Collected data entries
━━━━
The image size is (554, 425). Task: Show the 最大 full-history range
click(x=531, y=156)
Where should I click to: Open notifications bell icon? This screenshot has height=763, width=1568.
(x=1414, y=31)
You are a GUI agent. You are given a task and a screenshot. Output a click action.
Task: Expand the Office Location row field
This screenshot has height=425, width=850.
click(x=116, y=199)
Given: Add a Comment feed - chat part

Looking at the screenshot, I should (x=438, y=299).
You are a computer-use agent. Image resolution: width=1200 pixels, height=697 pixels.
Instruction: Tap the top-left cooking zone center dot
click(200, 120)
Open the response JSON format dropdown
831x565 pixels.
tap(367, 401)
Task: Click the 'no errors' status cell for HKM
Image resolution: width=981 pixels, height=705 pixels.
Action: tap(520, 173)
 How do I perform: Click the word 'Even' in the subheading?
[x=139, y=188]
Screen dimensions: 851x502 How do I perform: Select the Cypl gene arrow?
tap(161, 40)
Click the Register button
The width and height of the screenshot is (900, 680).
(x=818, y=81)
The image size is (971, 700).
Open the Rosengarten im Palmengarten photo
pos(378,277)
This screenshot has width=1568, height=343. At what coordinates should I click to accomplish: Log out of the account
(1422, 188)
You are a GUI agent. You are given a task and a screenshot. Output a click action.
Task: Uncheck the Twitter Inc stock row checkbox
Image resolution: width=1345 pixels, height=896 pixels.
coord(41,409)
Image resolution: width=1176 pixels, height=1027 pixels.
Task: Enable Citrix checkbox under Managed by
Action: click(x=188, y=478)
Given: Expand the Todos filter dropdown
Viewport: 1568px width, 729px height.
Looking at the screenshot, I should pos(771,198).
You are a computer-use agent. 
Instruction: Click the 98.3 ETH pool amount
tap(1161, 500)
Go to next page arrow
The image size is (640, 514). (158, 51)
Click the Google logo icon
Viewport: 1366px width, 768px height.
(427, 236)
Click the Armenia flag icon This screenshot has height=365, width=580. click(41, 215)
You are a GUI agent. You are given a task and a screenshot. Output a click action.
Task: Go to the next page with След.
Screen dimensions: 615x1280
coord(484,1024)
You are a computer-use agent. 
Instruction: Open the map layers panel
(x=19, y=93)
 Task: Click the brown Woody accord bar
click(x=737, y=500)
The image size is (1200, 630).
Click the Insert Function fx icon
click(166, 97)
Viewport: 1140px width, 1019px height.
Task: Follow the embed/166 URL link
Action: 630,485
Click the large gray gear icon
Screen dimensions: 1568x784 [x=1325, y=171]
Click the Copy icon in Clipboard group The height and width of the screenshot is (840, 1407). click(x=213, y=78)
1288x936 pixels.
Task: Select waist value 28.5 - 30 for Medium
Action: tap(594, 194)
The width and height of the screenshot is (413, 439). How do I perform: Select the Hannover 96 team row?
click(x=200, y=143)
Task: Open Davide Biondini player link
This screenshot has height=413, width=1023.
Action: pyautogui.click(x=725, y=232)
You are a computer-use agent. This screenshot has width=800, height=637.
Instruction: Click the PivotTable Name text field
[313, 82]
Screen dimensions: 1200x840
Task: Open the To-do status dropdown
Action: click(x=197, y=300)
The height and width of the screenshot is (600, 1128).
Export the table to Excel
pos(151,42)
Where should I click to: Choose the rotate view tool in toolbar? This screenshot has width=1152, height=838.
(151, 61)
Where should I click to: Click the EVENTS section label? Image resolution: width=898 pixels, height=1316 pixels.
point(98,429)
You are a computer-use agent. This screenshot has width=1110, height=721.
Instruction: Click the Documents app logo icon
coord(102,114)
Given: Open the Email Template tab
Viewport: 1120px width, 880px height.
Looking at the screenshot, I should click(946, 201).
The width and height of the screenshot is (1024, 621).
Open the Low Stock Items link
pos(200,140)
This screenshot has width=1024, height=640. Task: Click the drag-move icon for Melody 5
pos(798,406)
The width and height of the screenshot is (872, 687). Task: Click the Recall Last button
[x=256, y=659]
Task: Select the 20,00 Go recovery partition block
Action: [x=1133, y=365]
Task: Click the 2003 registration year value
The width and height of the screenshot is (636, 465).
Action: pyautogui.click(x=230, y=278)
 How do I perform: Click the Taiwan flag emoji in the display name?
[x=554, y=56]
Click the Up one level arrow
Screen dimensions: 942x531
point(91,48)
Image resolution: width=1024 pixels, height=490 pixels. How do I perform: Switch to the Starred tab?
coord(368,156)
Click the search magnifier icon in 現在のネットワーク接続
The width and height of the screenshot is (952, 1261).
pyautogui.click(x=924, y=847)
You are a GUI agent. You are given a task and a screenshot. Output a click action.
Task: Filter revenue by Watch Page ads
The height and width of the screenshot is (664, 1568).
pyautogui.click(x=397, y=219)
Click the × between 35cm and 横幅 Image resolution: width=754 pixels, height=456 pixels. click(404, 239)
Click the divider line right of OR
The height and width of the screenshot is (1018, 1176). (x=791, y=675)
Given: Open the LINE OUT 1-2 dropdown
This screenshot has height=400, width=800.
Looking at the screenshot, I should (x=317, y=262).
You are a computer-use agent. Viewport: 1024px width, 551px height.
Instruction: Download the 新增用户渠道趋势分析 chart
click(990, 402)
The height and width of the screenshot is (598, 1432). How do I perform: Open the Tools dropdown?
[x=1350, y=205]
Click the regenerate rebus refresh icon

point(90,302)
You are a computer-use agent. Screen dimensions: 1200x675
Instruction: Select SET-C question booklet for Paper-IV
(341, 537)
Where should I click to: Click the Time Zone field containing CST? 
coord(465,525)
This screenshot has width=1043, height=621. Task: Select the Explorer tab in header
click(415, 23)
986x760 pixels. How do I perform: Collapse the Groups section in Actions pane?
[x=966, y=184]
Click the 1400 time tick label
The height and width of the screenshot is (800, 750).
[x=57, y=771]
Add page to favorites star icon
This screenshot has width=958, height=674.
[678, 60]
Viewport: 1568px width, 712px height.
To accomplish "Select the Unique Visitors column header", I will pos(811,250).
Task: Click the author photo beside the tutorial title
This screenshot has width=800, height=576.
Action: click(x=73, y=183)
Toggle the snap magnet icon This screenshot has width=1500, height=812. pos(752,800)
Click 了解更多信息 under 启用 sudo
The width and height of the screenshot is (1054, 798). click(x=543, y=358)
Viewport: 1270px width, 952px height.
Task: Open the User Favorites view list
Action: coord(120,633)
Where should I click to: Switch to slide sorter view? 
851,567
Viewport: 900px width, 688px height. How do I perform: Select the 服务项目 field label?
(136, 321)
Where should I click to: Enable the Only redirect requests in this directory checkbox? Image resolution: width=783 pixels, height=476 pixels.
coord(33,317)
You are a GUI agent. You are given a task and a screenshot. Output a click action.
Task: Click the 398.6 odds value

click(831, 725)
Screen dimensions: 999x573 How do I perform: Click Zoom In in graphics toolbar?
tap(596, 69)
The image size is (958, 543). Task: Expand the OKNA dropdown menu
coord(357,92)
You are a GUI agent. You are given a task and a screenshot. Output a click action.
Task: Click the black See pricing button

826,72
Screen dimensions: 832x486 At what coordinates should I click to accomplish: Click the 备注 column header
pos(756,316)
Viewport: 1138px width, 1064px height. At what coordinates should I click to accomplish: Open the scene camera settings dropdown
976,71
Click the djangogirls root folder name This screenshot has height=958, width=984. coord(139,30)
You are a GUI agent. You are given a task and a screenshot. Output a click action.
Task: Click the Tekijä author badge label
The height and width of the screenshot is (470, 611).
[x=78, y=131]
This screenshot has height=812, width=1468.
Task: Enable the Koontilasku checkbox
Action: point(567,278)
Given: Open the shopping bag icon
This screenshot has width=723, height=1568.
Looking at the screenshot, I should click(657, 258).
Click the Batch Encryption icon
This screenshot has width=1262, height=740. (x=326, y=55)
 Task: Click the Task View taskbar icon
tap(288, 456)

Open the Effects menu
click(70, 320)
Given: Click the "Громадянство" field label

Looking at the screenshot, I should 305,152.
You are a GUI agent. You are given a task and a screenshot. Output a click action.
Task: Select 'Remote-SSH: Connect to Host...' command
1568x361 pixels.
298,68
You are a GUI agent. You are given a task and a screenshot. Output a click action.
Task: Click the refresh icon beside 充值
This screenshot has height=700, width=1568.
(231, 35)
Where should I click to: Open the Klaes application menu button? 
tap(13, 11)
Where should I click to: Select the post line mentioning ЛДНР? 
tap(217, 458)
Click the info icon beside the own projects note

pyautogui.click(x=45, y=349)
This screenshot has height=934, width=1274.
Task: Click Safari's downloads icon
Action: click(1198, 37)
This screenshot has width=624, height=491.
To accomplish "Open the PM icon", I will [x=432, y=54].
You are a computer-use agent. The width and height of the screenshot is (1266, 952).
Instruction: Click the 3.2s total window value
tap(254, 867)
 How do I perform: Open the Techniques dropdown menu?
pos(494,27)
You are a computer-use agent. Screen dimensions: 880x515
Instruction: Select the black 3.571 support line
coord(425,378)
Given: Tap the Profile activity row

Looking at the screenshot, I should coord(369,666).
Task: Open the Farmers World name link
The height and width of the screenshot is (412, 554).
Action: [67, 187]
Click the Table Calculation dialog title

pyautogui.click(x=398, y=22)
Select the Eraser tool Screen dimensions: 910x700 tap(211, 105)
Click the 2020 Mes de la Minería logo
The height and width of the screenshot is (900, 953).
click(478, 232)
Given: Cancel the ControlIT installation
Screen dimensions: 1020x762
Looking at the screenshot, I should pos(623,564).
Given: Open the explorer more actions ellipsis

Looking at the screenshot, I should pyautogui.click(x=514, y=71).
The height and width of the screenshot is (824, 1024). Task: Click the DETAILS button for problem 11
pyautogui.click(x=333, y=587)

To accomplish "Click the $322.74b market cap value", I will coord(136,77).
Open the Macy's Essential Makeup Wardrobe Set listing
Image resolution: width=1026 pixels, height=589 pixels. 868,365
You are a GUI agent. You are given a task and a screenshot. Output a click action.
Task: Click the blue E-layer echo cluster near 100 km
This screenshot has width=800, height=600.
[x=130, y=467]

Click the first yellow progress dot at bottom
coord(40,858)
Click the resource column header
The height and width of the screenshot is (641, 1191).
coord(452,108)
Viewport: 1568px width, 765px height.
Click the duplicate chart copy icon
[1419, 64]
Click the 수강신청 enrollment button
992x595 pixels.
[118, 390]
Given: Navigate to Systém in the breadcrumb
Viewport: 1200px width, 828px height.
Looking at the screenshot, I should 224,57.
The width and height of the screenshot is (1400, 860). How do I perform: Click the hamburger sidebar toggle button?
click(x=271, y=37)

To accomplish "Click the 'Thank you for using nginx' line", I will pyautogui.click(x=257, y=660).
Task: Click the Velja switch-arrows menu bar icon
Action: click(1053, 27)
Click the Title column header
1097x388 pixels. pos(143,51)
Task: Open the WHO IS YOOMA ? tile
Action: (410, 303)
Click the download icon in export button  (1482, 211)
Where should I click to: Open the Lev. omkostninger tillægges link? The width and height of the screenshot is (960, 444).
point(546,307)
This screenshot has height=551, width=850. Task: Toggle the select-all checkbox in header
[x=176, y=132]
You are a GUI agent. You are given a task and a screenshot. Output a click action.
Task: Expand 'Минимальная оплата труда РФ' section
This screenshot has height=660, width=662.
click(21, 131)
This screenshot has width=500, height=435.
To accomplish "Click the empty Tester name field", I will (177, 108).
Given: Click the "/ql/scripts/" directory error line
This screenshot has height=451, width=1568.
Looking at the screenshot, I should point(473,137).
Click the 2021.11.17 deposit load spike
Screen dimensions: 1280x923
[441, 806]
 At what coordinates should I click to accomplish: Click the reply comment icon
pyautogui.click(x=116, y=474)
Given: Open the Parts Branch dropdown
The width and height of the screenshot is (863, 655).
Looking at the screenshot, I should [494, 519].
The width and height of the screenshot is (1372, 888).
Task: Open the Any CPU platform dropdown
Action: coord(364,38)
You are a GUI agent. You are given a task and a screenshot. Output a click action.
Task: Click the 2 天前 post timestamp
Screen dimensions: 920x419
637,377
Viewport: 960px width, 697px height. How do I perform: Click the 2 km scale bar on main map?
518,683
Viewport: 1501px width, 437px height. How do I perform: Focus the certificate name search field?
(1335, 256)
━━━━
● **To do**: Show every line of the entries above where the word "author" occurs.

● **Expected output**:
Task: Click the author photo beside the tutorial title
Task: Click the Tekijä author badge label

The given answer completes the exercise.